PROBLEM DETAILS: For this exercise, retype the lines from the one that holds "Click the tan scope on Tavor X95-R" through the one that holds "Select the Hypertext Transfer Protocol row" in the records below, both included, exactly and without pictures.

EXERCISE INPUT:
%%

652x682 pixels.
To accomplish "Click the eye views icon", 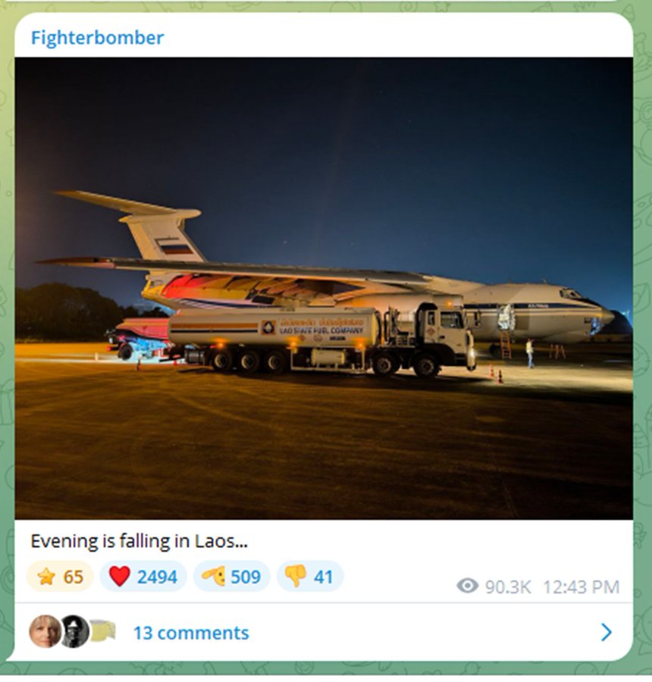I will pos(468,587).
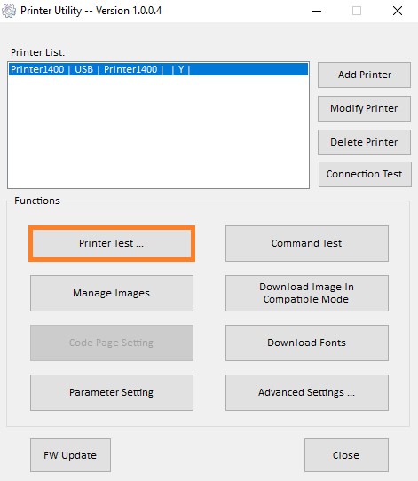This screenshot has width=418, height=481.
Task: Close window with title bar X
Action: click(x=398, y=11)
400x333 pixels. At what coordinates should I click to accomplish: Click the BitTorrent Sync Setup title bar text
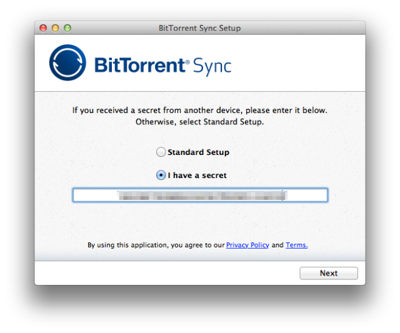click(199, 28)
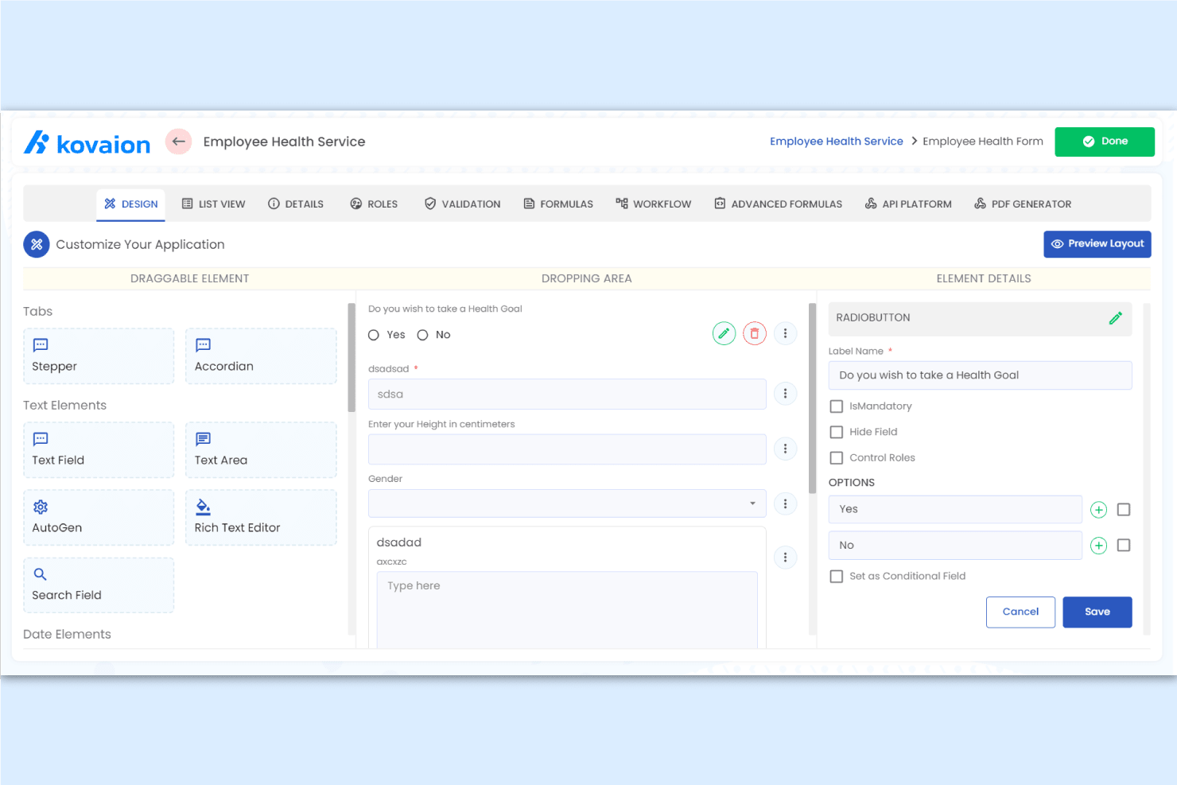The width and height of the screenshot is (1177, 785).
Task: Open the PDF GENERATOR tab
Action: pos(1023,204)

%%
%%

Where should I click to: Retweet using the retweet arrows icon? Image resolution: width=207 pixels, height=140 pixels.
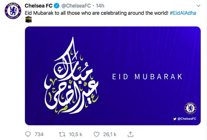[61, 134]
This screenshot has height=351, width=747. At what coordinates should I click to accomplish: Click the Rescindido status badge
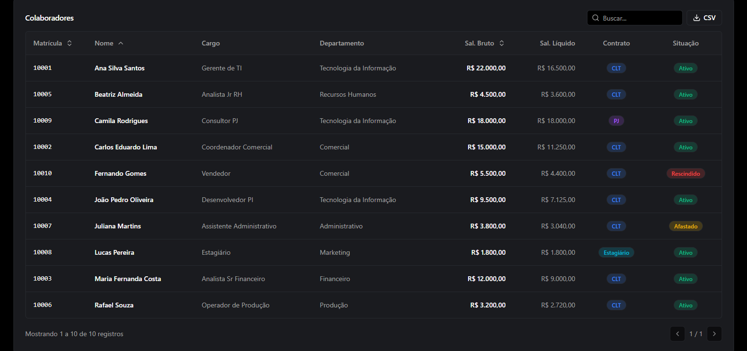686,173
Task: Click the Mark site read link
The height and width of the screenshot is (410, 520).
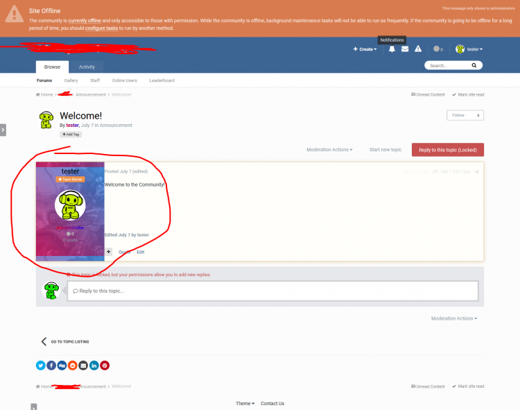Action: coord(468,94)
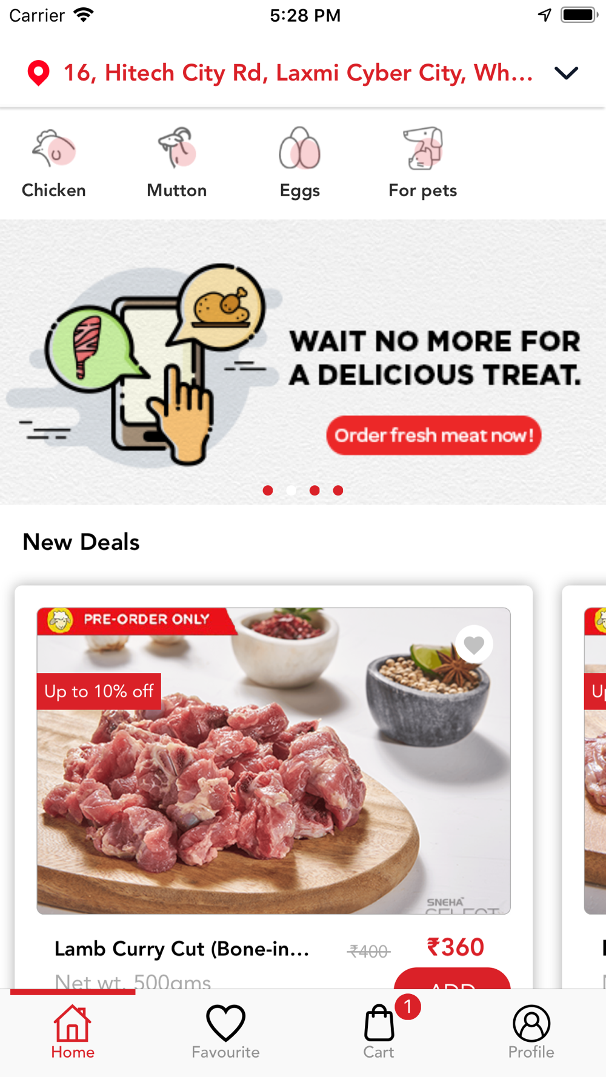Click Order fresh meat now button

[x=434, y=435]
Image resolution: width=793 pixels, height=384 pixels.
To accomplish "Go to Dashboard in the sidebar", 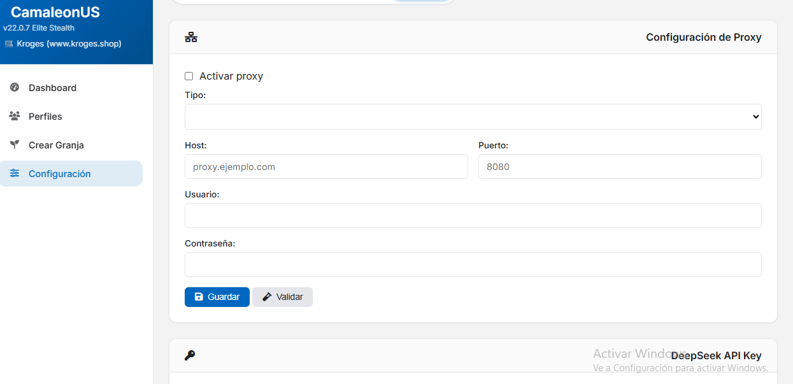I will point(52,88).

%%
%%

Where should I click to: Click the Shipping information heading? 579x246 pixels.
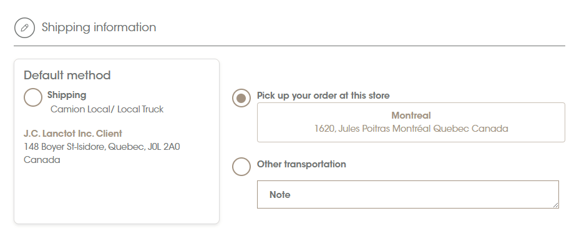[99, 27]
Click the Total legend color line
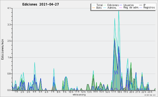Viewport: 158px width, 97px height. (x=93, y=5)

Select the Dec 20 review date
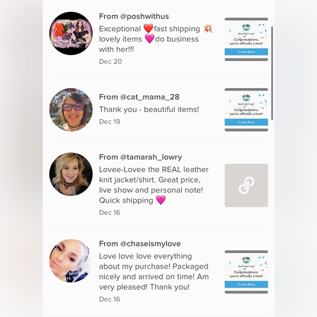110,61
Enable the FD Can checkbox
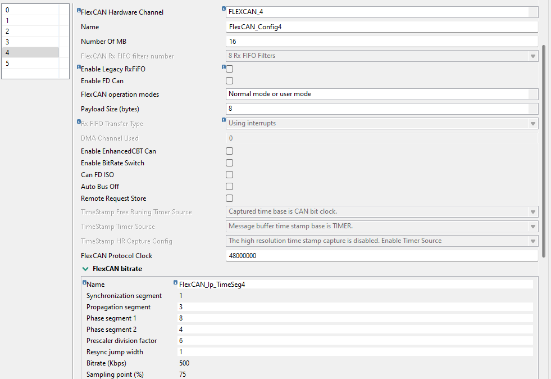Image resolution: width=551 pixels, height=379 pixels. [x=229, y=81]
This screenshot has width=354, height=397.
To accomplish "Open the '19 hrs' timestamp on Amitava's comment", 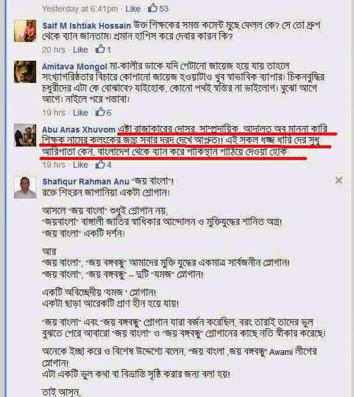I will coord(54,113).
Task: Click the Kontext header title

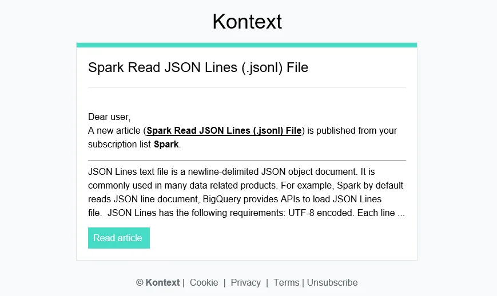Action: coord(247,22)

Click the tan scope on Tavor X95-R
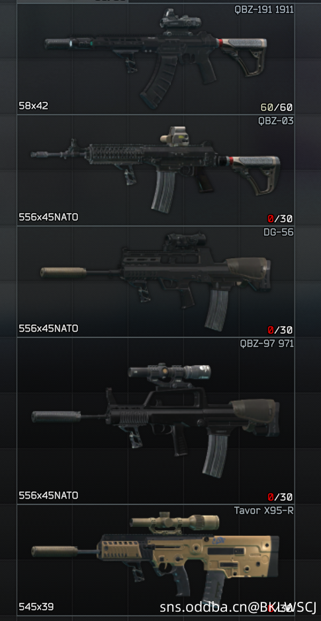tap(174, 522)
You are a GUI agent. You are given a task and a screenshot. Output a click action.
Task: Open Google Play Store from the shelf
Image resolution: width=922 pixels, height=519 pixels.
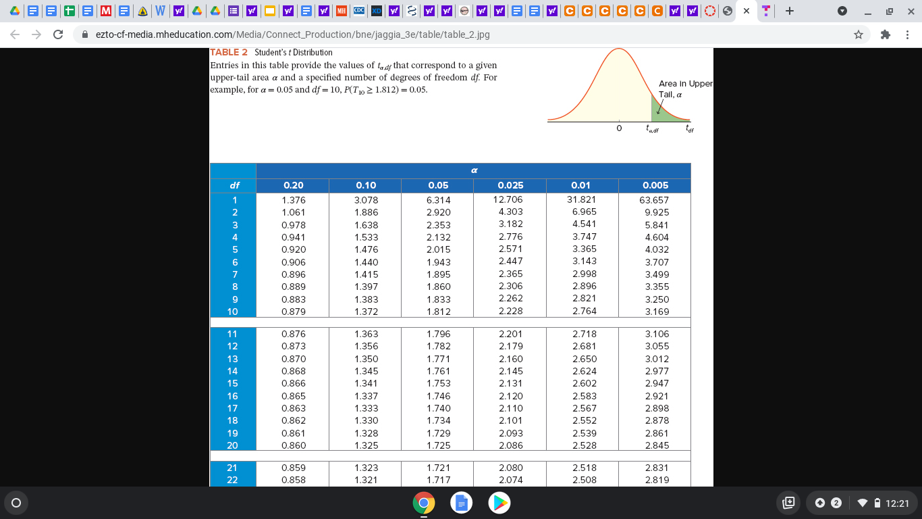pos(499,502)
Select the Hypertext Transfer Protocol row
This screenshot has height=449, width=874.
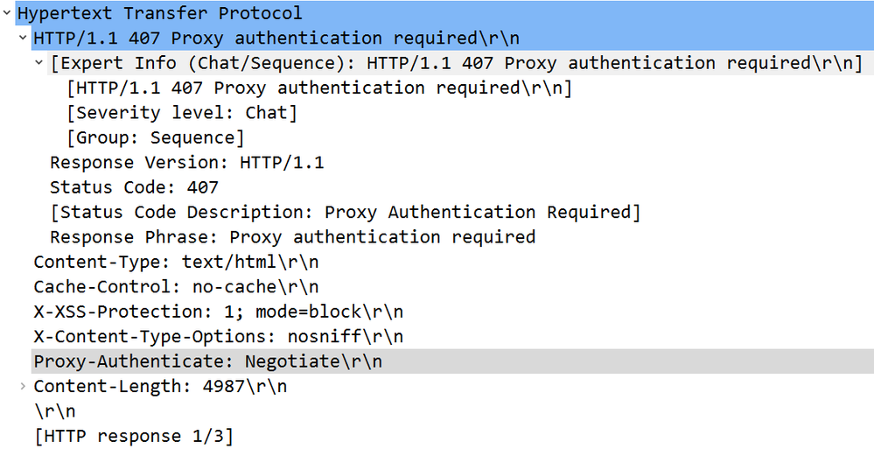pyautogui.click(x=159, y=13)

%%

OUTPUT:
Click the tan scope on Tavor X95-R
tap(174, 522)
You are a GUI agent. You are given a task and a screenshot. Output a click action.
Task: Open Google Play Store from the shelf
Image resolution: width=922 pixels, height=519 pixels.
pos(499,502)
Select the Hypertext Transfer Protocol row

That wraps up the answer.